Data listing:
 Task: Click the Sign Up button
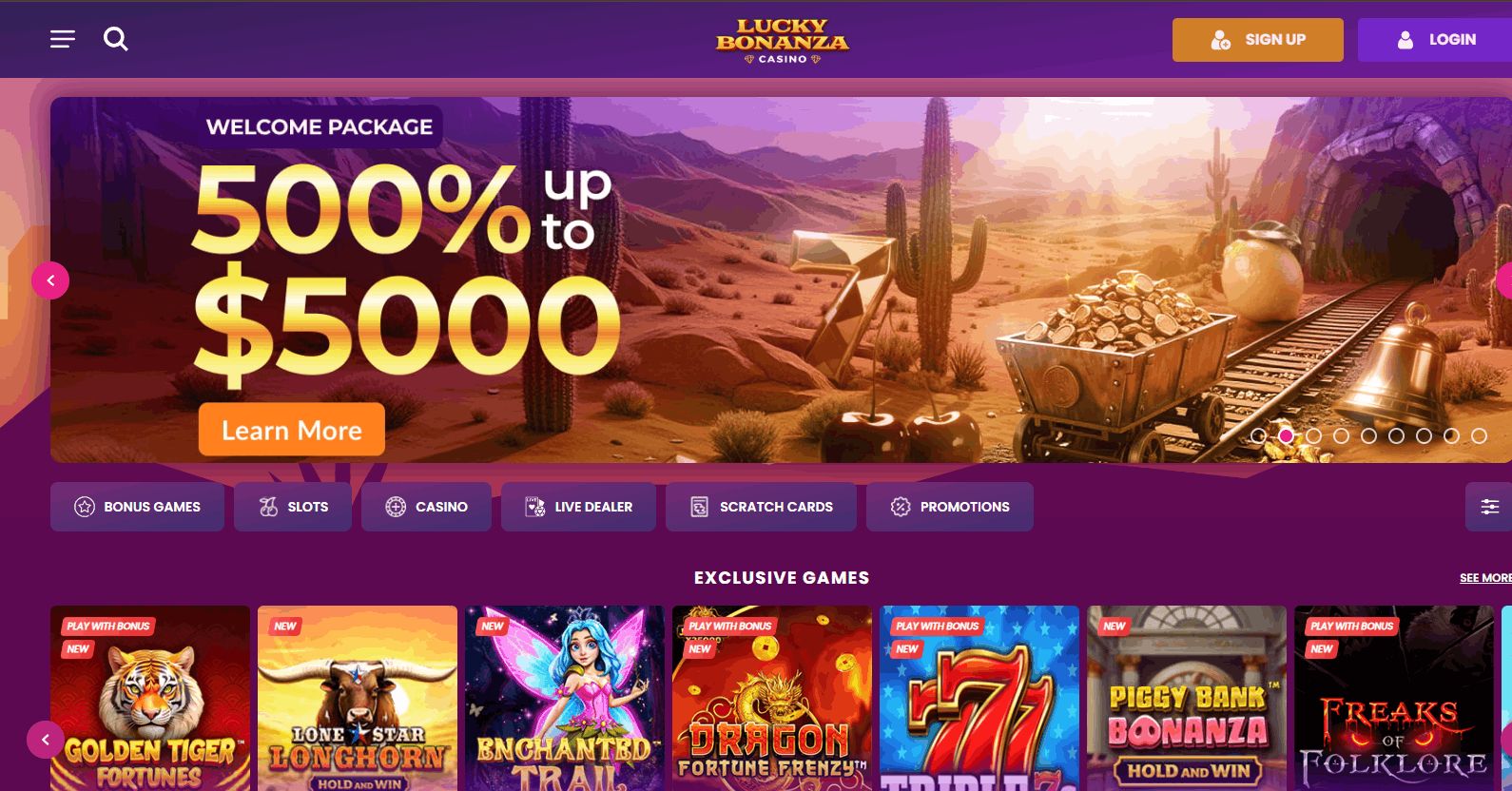click(1257, 40)
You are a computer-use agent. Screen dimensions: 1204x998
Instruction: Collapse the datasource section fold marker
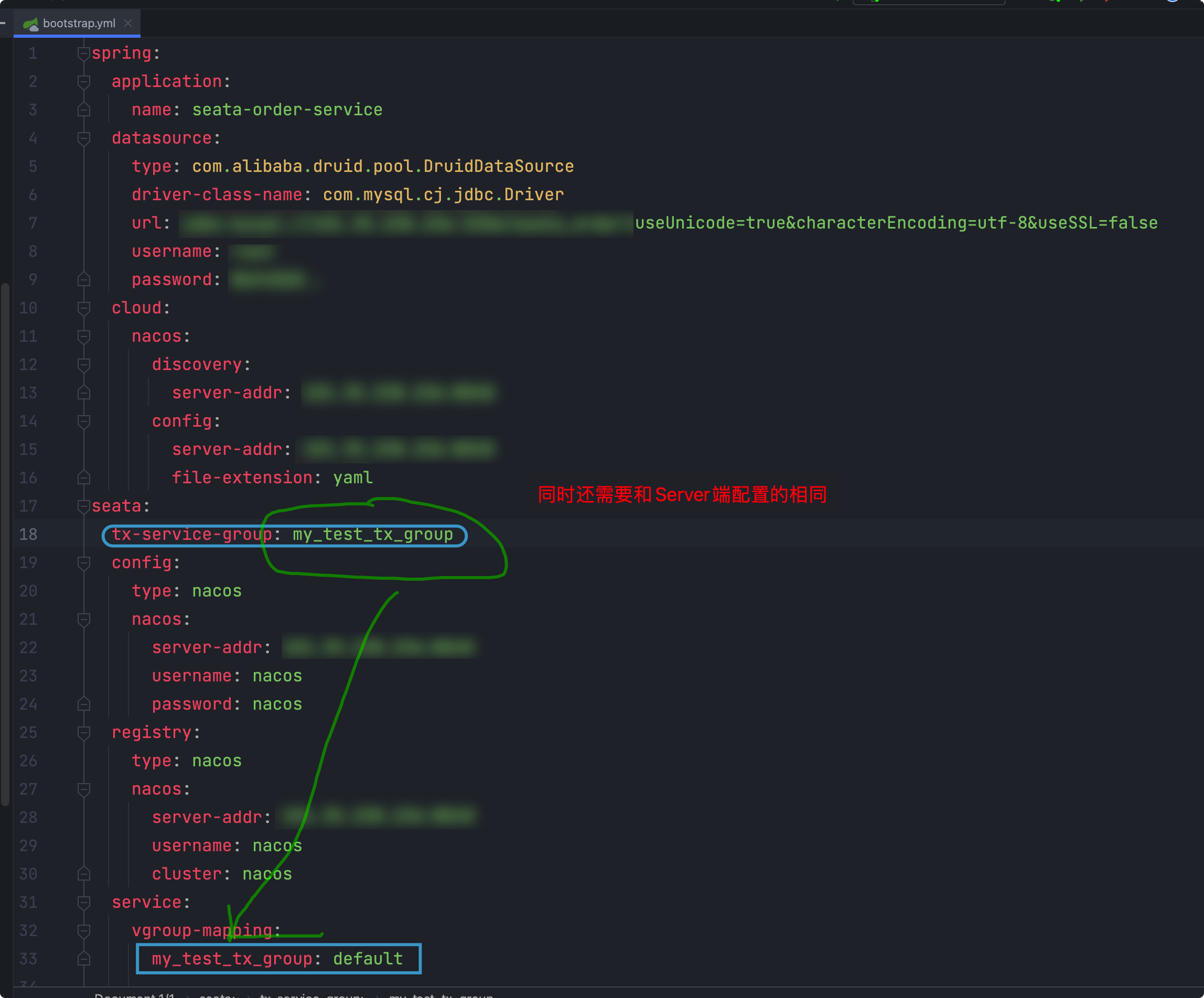(84, 138)
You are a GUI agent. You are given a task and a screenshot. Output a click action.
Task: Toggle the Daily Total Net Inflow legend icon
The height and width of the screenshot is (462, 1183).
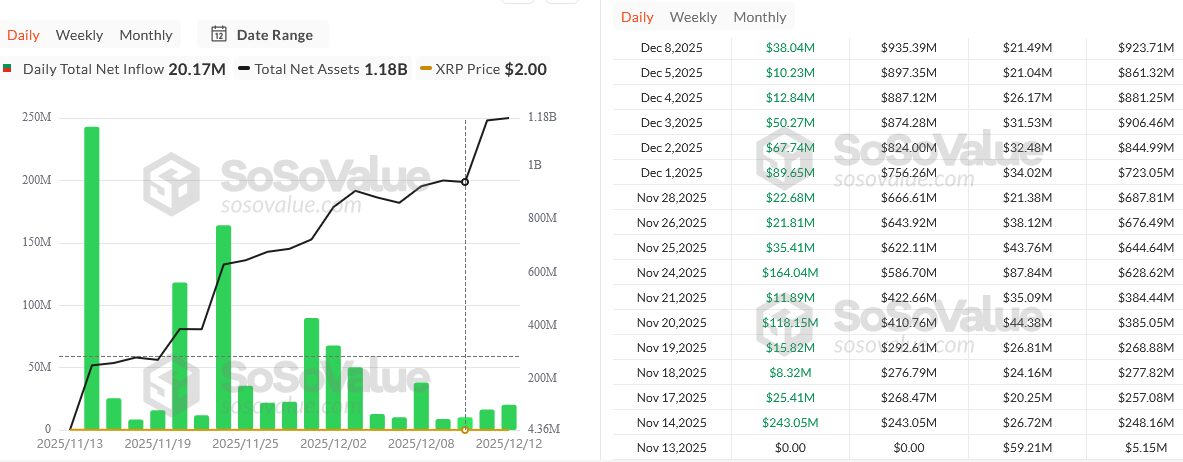click(8, 69)
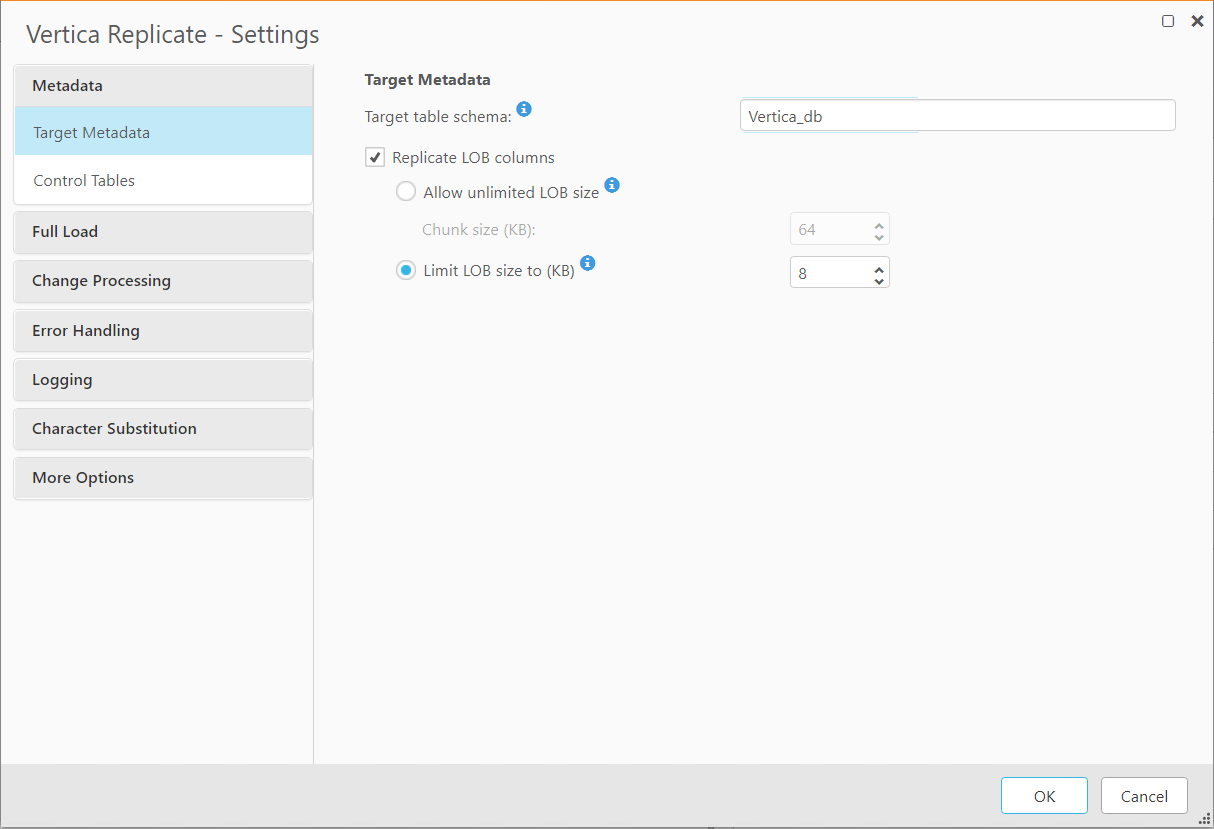Click the resize grip in the bottom-right corner
Screen dimensions: 1214x829
pos(1205,821)
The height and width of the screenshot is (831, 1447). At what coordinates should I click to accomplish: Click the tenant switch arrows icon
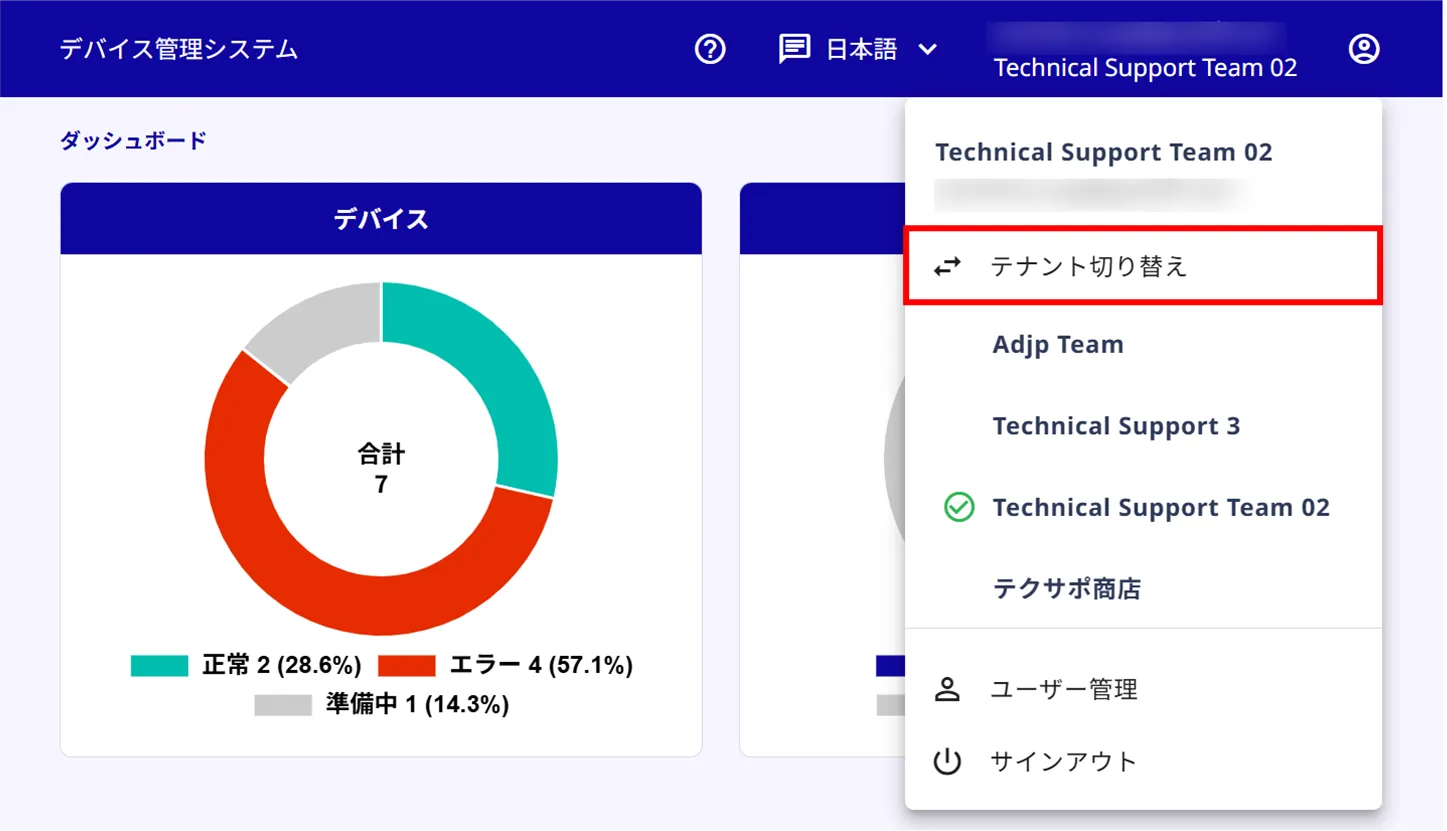tap(947, 266)
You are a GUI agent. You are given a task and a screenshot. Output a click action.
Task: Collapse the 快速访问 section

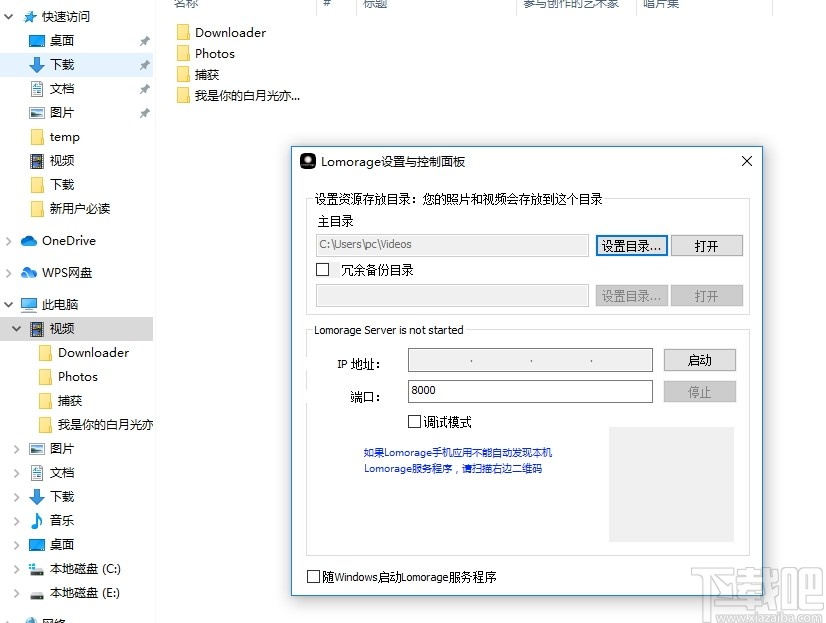[x=8, y=16]
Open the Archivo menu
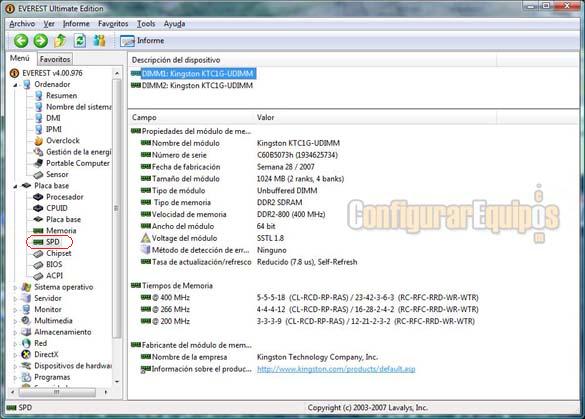Image resolution: width=585 pixels, height=419 pixels. pos(22,24)
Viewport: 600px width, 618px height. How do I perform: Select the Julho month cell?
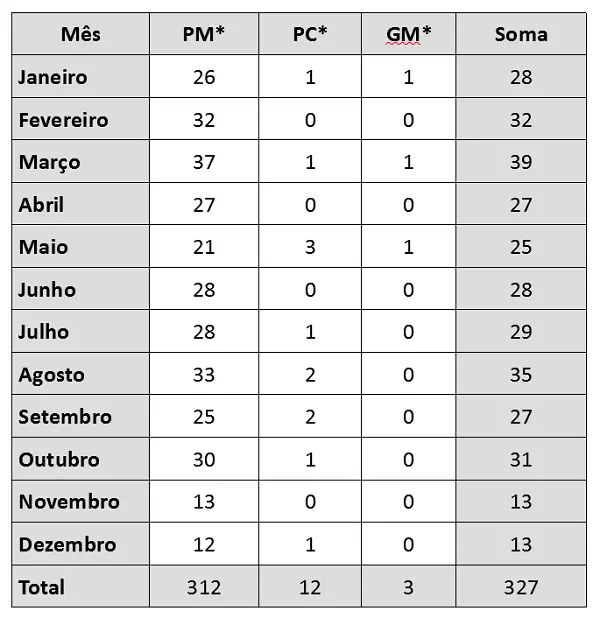pos(45,332)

Exercise description: Reproduce the entire listing above word for word, leaving out the pictures.

The answer:
 Task: Click the Sign Up button
click(1257, 40)
You are a computer-use agent. Screen dimensions: 1204x998
Instruction: Collapse the datasource section fold marker
(84, 138)
You are a GUI agent. You are given a task and a screenshot. Output a click action.
Task: Toggle the Daily Total Net Inflow legend icon
The height and width of the screenshot is (462, 1183).
click(8, 69)
Click the resize grip in the bottom-right corner
Screen dimensions: 1214x829
pos(1205,821)
The height and width of the screenshot is (831, 1447). At what coordinates should I click to accomplish: Click the tenant switch arrows icon
tap(947, 266)
You are a GUI agent. You are given a task and a screenshot. Output a click action.
Task: Collapse the 快速访问 section

[x=8, y=16]
Open the Archivo menu
Image resolution: width=585 pixels, height=419 pixels. pos(22,24)
Viewport: 600px width, 618px height. How do I perform: Select the Julho month cell?
pos(45,332)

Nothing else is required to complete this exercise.